What does Ω_m + Ω_Λ = 1 mean?

In the Friedmann equation, the total energy density determines the spatial curvature of the universe. Ω_m is the fractional density in matter (baryonic + dark matter), Ω_Λ is the fractional density in dark energy (cosmological constant). If Ω_m + Ω_Λ = 1, the universe is spatially flat (zero curvature). CMB observations from Planck confirm flatness to within 0.5%. A flat universe means parallel geodesics stay parallel, and the sum of angles in a large triangle is exactly 180 degrees.

How is comoving distance different from light-travel distance?

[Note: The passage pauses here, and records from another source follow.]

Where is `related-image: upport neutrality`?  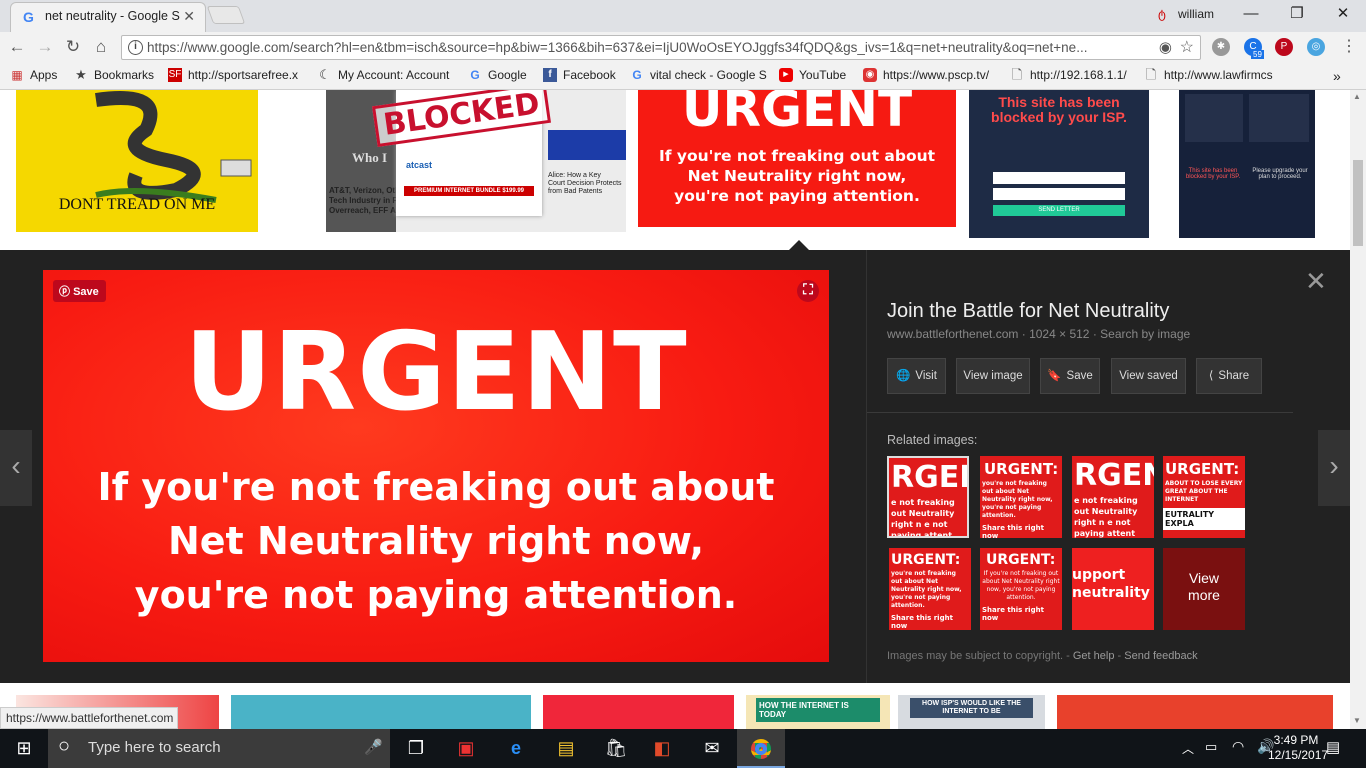 related-image: upport neutrality is located at coordinates (1113, 589).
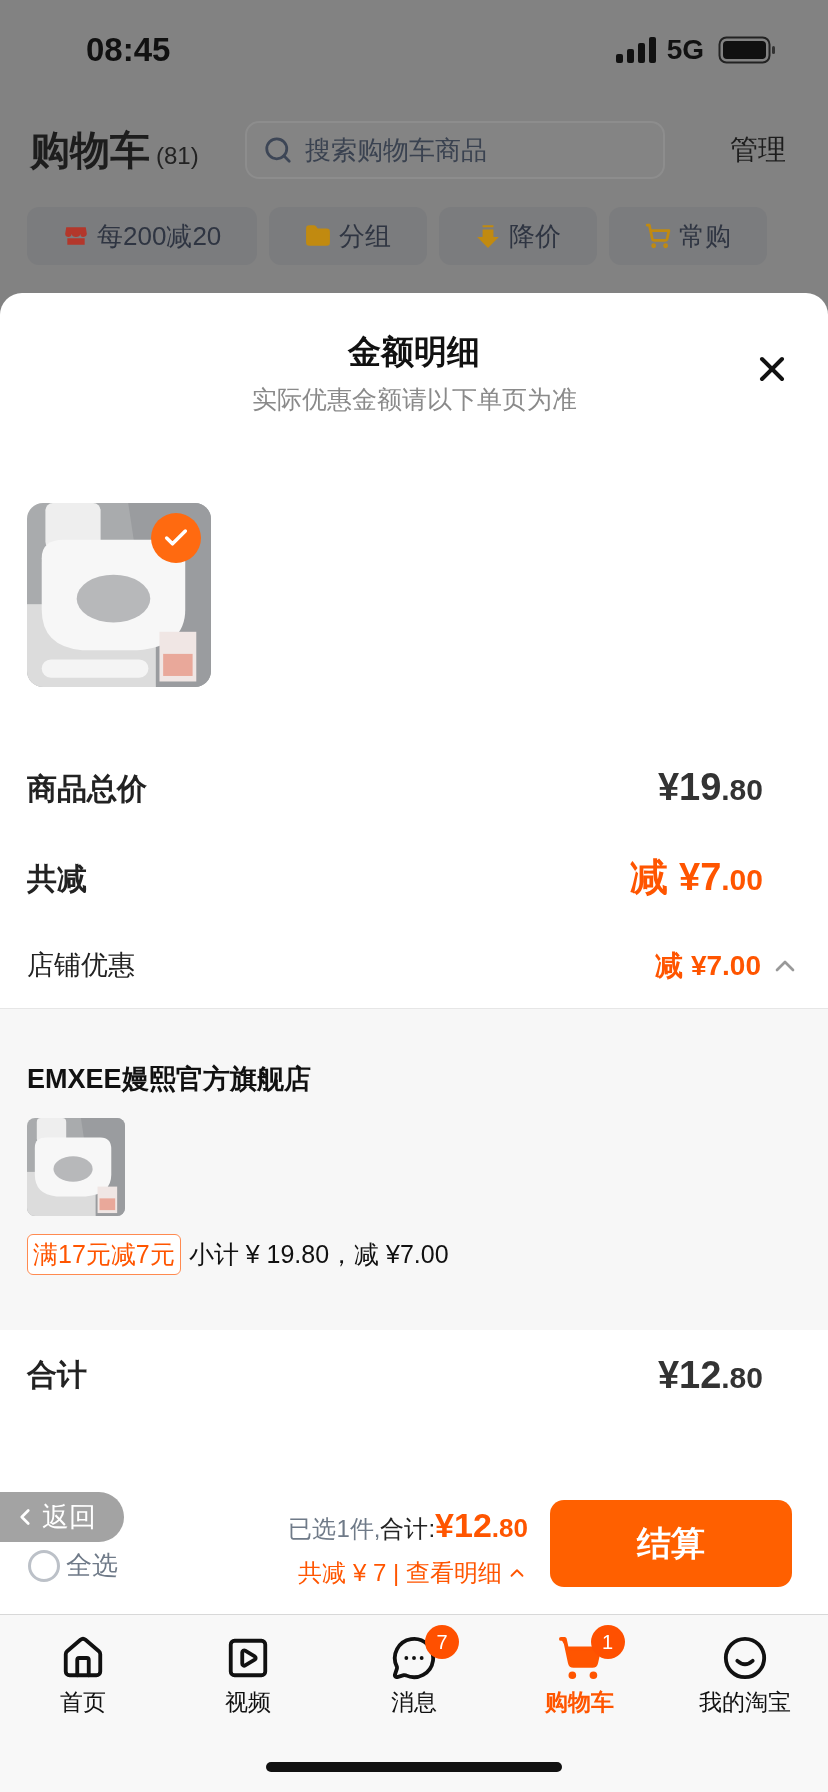 This screenshot has width=828, height=1792. What do you see at coordinates (318, 1254) in the screenshot?
I see `subtotal-text: 小计 ¥ 19.80，减 ¥7.00` at bounding box center [318, 1254].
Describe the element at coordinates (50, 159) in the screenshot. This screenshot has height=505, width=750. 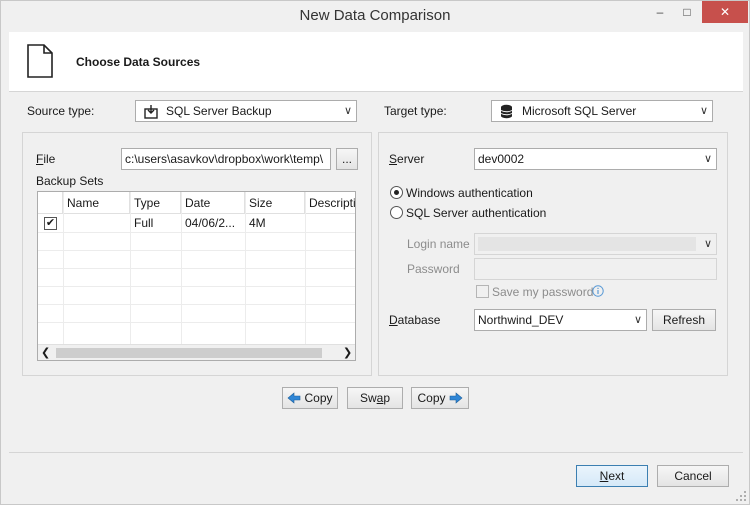
I see `file-label-rest: ile` at that location.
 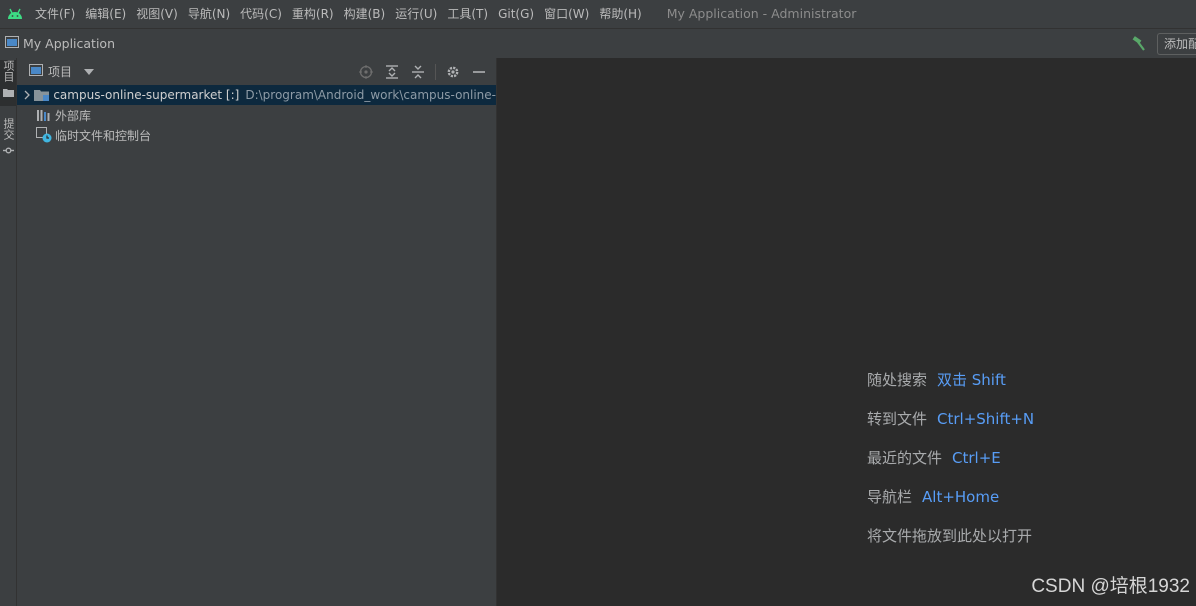 What do you see at coordinates (90, 72) in the screenshot?
I see `chevron-down-icon` at bounding box center [90, 72].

The light-travel distance (sometimes called the lookback distance) is c × t_L, the speed of light times the lookback time. For z = 1 in Planck 2018 cosmology: t_L ≈ 7.73 Gyr, so light-travel distance ≈ 7.73 Gly. But the comoving distance to z = 1 is about 3,310 Mpc ≈ 10,800 Mly. The difference arises because space itself was expanding while the light was travelling, so the source is now much farther away than the distance implied by how long the light travelled.

What is a megaparsec?

A megaparsec (Mpc) is one million parsecs. One parsec equals 3.0857 × 10¹³ km = 3.2616 light-years. One megaparsec = 3.2616 million light-years = 3.0857 × 10²² metres. Cosmological distances are routinely measured in Mpc: the Milky Way and Andromeda are about 0.77 Mpc apart, the Virgo Cluster is about 16 Mpc away, and the observable universe extends to about 14,163 Mpc comoving.

Can this calculator handle redshifts above z = 1100?

This calculator supports z up to 2,000. For z > 1100 you enter the radiation-dominated era where the Ω_r(1+z)⁴ term becomes significant and cannot be ignored. The E(z) formula used here omits the radiation density Ω_r (≈ 9.4 × 10⁻⁵), which introduces < 0.01% error for z < 100 but grows to a few percent near z = 1100. For the CMB at z = 1100, the error from neglecting Ω_r is about 1% in comoving distance and negligible for lookback time (which is dominated by low-z cosmic time).